How it's supposed to look when locked on target position
Now as some of my longer-term readers will know due to me living farther out from civilization I'd been having some godawful internet. 80gb/month and horrifically slow (<1mb/s) is REALLY not conducive to content creation or getting much done. However the big red ISP has decided to bring back uncapped internet which has been WONDERFUL! From limping along and hitting the 80gb cap frequently, now comfortably burning 300+ a month and oddly the speeds are around 10mb/s. Now with all this power, I've done something that was discussed for a long time: Livestreams! From the stream lair I did a 2 hour quick CAD cloning of the Pharah Mechaqueen rocket from an image to get a feel for streaming, and will definitely be doing more soon including Live from the lab. More work needs to be done on the upstream settings, audio levels and recording but it's a start.

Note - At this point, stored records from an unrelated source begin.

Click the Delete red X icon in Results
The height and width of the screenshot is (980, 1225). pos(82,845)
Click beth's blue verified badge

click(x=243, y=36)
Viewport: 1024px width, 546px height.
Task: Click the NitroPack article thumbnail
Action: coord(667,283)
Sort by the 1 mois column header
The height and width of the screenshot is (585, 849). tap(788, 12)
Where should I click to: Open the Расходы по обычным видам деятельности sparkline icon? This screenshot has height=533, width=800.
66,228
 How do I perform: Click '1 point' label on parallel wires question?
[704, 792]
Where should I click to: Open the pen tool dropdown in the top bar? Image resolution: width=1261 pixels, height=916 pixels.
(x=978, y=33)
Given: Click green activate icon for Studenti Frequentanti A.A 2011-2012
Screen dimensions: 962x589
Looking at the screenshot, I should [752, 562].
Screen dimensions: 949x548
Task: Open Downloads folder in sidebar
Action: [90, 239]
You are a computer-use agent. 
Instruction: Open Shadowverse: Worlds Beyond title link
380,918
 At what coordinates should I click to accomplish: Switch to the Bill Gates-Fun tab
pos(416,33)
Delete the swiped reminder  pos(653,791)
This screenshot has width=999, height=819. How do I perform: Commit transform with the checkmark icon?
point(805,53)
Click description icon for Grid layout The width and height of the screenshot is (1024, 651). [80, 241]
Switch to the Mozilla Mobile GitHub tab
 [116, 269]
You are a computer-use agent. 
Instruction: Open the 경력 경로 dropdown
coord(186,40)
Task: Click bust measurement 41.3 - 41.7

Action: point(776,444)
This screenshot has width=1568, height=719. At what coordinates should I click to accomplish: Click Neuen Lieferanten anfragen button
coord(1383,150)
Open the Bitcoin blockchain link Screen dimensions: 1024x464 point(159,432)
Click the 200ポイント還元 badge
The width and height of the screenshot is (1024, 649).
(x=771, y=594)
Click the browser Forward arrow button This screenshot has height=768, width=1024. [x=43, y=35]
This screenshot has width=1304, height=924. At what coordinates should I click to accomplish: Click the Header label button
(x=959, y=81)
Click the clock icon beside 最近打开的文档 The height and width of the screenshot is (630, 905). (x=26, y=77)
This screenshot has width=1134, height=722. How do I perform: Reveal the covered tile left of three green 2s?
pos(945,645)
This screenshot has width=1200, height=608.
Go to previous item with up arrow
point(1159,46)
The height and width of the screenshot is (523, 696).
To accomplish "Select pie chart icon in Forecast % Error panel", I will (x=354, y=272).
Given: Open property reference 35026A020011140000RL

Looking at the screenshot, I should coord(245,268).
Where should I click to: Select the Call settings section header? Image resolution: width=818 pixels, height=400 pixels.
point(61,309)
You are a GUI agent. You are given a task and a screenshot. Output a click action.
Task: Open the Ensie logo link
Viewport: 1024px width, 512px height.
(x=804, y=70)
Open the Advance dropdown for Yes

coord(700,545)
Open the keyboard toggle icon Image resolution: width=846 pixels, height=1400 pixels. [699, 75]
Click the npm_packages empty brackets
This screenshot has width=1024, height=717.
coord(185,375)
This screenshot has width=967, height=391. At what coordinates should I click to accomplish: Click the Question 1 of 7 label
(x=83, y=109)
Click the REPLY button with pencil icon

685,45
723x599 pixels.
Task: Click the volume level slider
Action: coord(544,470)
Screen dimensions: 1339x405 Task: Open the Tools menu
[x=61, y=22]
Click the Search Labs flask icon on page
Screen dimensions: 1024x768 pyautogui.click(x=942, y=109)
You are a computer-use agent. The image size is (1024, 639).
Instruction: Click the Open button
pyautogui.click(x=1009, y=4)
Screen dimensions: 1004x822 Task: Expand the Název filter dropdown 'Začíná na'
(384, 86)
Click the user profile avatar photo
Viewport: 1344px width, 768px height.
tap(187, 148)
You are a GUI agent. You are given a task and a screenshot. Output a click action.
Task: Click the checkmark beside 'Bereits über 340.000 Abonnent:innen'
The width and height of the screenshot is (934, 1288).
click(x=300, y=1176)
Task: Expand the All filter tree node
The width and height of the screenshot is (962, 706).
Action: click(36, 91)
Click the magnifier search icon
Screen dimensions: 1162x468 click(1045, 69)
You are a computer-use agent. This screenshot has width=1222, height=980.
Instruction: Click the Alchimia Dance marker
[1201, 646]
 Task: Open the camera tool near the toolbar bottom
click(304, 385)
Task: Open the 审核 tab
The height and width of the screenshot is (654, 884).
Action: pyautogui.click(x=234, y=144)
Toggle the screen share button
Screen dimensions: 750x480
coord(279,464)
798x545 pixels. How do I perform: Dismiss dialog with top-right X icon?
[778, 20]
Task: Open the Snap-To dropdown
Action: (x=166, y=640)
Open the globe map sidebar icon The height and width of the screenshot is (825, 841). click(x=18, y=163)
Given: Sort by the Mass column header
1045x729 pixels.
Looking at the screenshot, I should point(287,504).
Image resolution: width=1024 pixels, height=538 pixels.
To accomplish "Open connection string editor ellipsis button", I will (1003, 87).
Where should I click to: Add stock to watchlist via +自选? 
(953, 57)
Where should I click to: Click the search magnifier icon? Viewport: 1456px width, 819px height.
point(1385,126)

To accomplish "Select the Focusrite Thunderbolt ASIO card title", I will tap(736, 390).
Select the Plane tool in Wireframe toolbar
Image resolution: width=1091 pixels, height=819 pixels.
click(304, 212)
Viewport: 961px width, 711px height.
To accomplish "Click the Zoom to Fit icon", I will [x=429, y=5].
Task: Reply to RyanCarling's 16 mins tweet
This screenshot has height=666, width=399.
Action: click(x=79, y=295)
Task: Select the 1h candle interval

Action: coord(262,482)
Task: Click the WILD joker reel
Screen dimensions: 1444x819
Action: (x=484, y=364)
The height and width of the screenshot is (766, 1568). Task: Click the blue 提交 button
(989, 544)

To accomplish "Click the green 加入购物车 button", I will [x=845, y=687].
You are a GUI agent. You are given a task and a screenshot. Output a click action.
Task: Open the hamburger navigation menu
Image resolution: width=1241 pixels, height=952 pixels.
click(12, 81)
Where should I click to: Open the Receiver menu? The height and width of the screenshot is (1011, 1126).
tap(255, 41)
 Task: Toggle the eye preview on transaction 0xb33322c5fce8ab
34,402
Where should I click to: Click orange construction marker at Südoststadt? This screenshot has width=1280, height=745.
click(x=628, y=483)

Streaming/editing battlestation
Craptactular stream setup #2
Workshop overview camera
I also decided to invest a bit more into my content this year and bought myself a proper DSLR during the black friday sale and have been playing around with it. After a ton of research, the Nikon D3400 stood out above the rest and the black friday deal on the full starter set made it a no-brainer. Now the videos and pictures for the blog and youtube channel will get a dramatic increase in quality. Below are some high resolution (6000x4000) images, previously had just been shooting with my LG G4 which has a great camera but can't compete with the MUCH larger sensor and aperture of a full size camera.
New gear day! :D Bought myself a proper DSLR
Gave the last version of the rocket a paint job!
Side on view showing dataport on the stabilizer business end
Gratuitous high resolution shot of stabilizer controller internals
The first sponsor! 
Another VERY important update is that I FINALLY got a sponsor! Pololu has stepped up and contributed a full set of high power micro gear motors and encoders to match. These will be integrated into the testing version and likely carried onto the flight system assuming that everything checks out in control authority testing and launch confidence checks are green.
Teaser for upcoming post on Wii IR camera
And lastly, after WAY too long screwing around with the Wii IR camera, pooling all the documentation floating around the internet I have FINALLY got it working! Once the next rev of boards is done and testers send some projects I'll spin up a larger run, put them up for sale on Tindie and release a blog post with a document compiling all the known data on these sensors.